Navy SEALs are used to being pushed to their physical and mental limits, carrying out duties with small teams in crisis situations and hostile environments. Learn about some of the civilian career options that former Navy SEALs may thrive in due to their unique and extensive training.
|Job Title||Median Salary (2017)*||Job Growth (2016-2026)*||Applicable Military Skills/Traits|
|Commercial Diver||$47,210||11%, faster than average||Diving expertise, physical fitness, critical thinking|
|Fitness Trainer||$39,210 (fitness trainers and aerobics instructors)||10%, faster than average (fitness trainers and aerobics instructors)||Physical fitness, organizational skills, attention to detail|
|Emergency Medical Technician||$33,380 (EMTs and paramedics)||15%, much faster than average (EMTs and paramedics)||Emergency response, physical fitness, team work|
|Security Guard||$26,900||6%, as fast as average||Weapon use, emergency response, protection services|
|Emergency Management Director||$72,760||8%, as fast as average||Leadership, crisis and risk management, communication|
Source: *U.S. Bureau of Labor Statistics
Relevance to Military Background
Navy SEALs step in to complete tasks that are beyond the abilities of typical military forces. They must be comfortable working in highly stressful, challenging situations in any number of environmental conditions. There are a number of civilian careers for which the extensive training of an ex-SEAL may be useful or required. These jobs may be within industries that, for example, require the ability to stay calm in emergency situations, work as a member of a team to carry out protocol, or perform physically demanding duties.
Anyone wishing to become a commercial diver will need to undergo the required diving training and certification procedures. Former Navy SEALs will already have diving experience, whether it's through mandatory Basic Underwater Demolition training or more advanced deep sea diving training opportunities. Commercial divers can be employed for any number of underwater tasks, including installing, inspecting or repairing underwater infrastructure, using tools or welding equipment, salvaging, or conducting experiments. For all diving work, commercial divers need to know and practice safety precautions, work with others under water or above water, and work outdoors in a variety of environmental conditions. Navy SEALs gain experience in all of these areas, and should be comfortable analyzing and making decisions while under water.
Navy SEALs are in top physical condition and undergo physical fitness training and assessment on a regular basis. For ex-SEALs who enjoy remaining in good shape and interacting with people constantly, making the transition to civilian fitness trainer is logical. Fitness trainers motivate and instruct clients in exercise to help them gain strength or cardiovascular ability, improve their health, or train for other athletic activities. Trainers could work as a personal coach for individuals or teach group classes. They might specialize in one type of fitness like yoga, spinning or weight lifting. It might also benefit fitness trainers to have experience or certification in first aid, planning or management and be able to keep clients motivated and disciplined.

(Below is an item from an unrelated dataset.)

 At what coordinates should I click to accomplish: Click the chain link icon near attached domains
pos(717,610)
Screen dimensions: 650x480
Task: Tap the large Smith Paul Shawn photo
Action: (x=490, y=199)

Emergency Medical Technician
The role of Navy SEALs and emergency medical technicians, or EMTs, overlap in that both are physically strenuous and stressful, sometimes involving life-or-death situations. Navy SEALs are trained in first aid, but to become an EMT they will need to complete a training course and pass certification exams. EMTs care for sick or injured patients in out-of-hospital settings, most often responding to emergency calls. The work entails medical assessment and treatment, but it is also crucial that EMTs are able to do so in all environments, act quickly and efficiently, and work with other team members to minimize delays and safety concerns. Former Navy SEALs should have ample experience in such a demanding, stressful role.
Security guards are hired to protect other people or their property against illegal activity. The specific roles of security guards are varied, but they can be involved in anything from monitoring CCTV, patrolling areas, looking for unusual activity, or responding to emergencies. With state registration usually required, some even carry weapons, for which an ex-SEAL will have experience. Ex-Navy SEALs may enjoy security guard positions that entail more covert action or physically strenuous duties, in line with SEAL duties like capturing personnel or information, carrying out missions against specific targets, and reconnaissance work.
Emergency Management Director
One job of a Navy SEAL is to respond in complex crises to help bring the situation under control. Similarly, emergency management directors are the ones who prepare plans for dealing with disaster situations and lead the response when disasters occur. They can work for private or public institutions and manage the response for natural disasters or other types of emergencies. A SEAL who has traveled around the world and has followed and/or developed protocols to respond to different crisis situations could be very well suited to an emergency management position. The position would involve developing and improving those protocols, as well as heading up the command center or coordinating with other response units to prioritize necessary actions and minimize damage. A bachelor's degree and state certification may be required.